I am new to PYMC3. Maybe this is a naive question, but I searched a lot and didn't find any explanation on this issue. Basically, I want to do a linear regression in PYMC3, however the training is very slow and the model performance on training set is very poor as well. Below is my code:
X_Tr = np.array([ 13.99802212, 13.8512075 , 13.9531636 , 13.97432944,
13.89211468, 13.91357953, 13.95987483, 13.86476587,
13.9501789 , 13.92698143, 13.9653932 , 14.06663115,
13.91697969, 13.99629862, 14.01392784, 13.96495713,
13.98697998, 13.97516973, 14.01048397, 14.05918188,
14.08342002, 13.89350606, 13.81768849, 13.94942447,
13.90465027, 13.93969029, 14.18771189, 14.08631113,
14.03718829, 14.01836206, 14.06758363, 14.05243539,
13.96287123, 13.93011351, 14.01616973, 14.01923812,
13.97424024, 13.9587175 , 13.85669845, 13.97778302,
14.04192138, 13.93775494, 13.86693585, 13.79985956,
13.82679677, 14.06474544, 13.90821822, 13.71648423,
13.78899668, 13.76857337, 13.87201756, 13.86152949,
13.80447525, 13.99609891, 14.0210165 , 13.986906 ,
13.97479211, 14.04562055, 14.03293095, 14.15178043,
14.32413197, 14.2330354 , 13.99247751, 13.92962912,
13.95394525, 13.87888254, 13.82743111, 14.10724699,
14.23638905, 14.15731881, 14.13239278, 14.13386722,
13.91442452, 14.01056255, 14.19378649, 14.22233852,
14.30405399, 14.25880108, 14.23985258, 14.21184303,
14.4443183 , 14.55710331, 14.42102092, 14.29047616,
14.43712609, 14.58666212])
y_tr = np.array([ 13.704, 13.763, 13.654, 13.677, 13.66 , 13.735, 13.845,
13.747, 13.747, 13.606, 13.819, 13.867, 13.817, 13.68 ,
13.823, 13.779, 13.814, 13.936, 13.956, 13.912, 13.982,
13.979, 13.919, 13.944, 14.094, 13.983, 13.887, 13.902,
13.899, 13.881, 13.784, 13.909, 13.99 , 14.06 , 13.834,
13.778, 13.703, 13.965, 14.02 , 13.992, 13.927, 14.009,
13.988, 14.022, 13.754, 13.837, 13.91 , 13.907, 13.867,
14.014, 13.952, 13.796, 13.92 , 14.051, 13.773, 13.837,
13.745, 14.034, 13.923, 14.041, 14.077, 14.125, 13.989,
14.174, 13.967, 13.952, 14.024, 14.171, 14.175, 14.091,
14.267, 14.22 , 14.071, 14.112, 14.174, 14.289, 14.146,
14.356, 14.5 , 14.265, 14.259, 14.406, 14.463, 14.473,
14.413, 14.507])
sns.regplot(x=X_tr, y=y_tr.flatten());
Here I use PYMC3 to train the model:
shA_X = shared(X_tr)
with pm.Model() as linear_model:
alpha = pm.Normal("alpha", mu=14,sd=100)
betas = pm.Normal("betas", mu=0, sd=100, shape=1)

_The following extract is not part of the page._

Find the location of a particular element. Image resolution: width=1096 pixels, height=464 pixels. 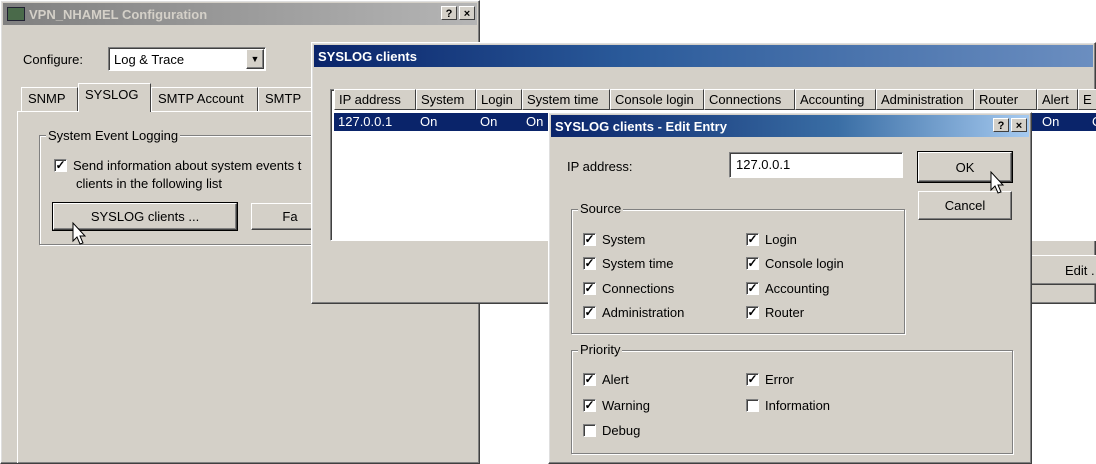

checkbox-label: Connections is located at coordinates (638, 288).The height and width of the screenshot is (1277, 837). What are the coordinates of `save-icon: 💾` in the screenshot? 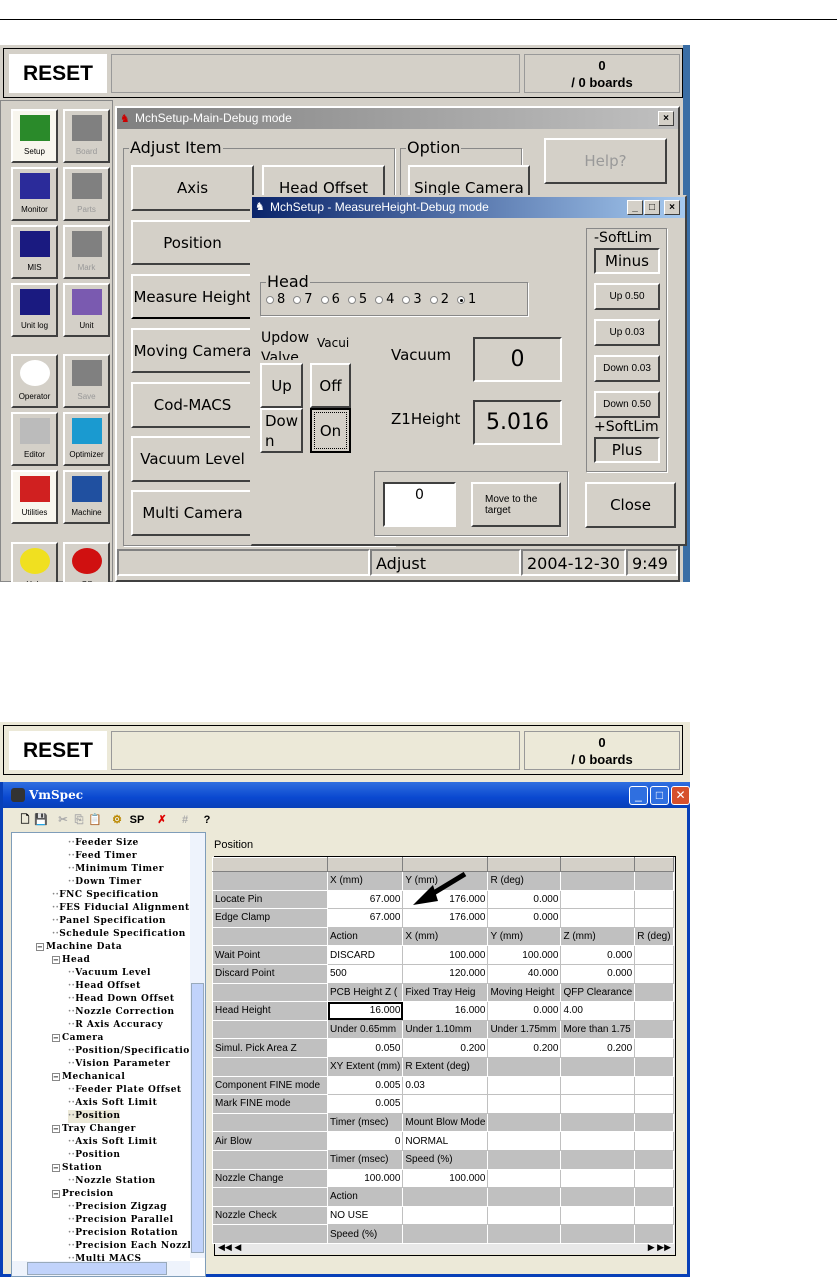 It's located at (41, 820).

sigma = pm.HalfCauchy('sigma', beta=10, testval=1.)
mu = alpha + betas * shA_X
forecast = pm.Normal("forecast", mu=mu, sd=sigma, observed=y_tr)
step = pm.NUTS()
trace=pm.sample(3000, tune=1000)
and then check the performance:
ppc_w = pm.sample_ppc(trace, 1000, linear_model,
progressbar=False)
plt.plot(ppc_w['forecast'].mean(axis=0),'r')
plt.plot(y_tr, color='k')`
Why is the prediction on the training set so poor? Any suggestions and ideas are appreciated.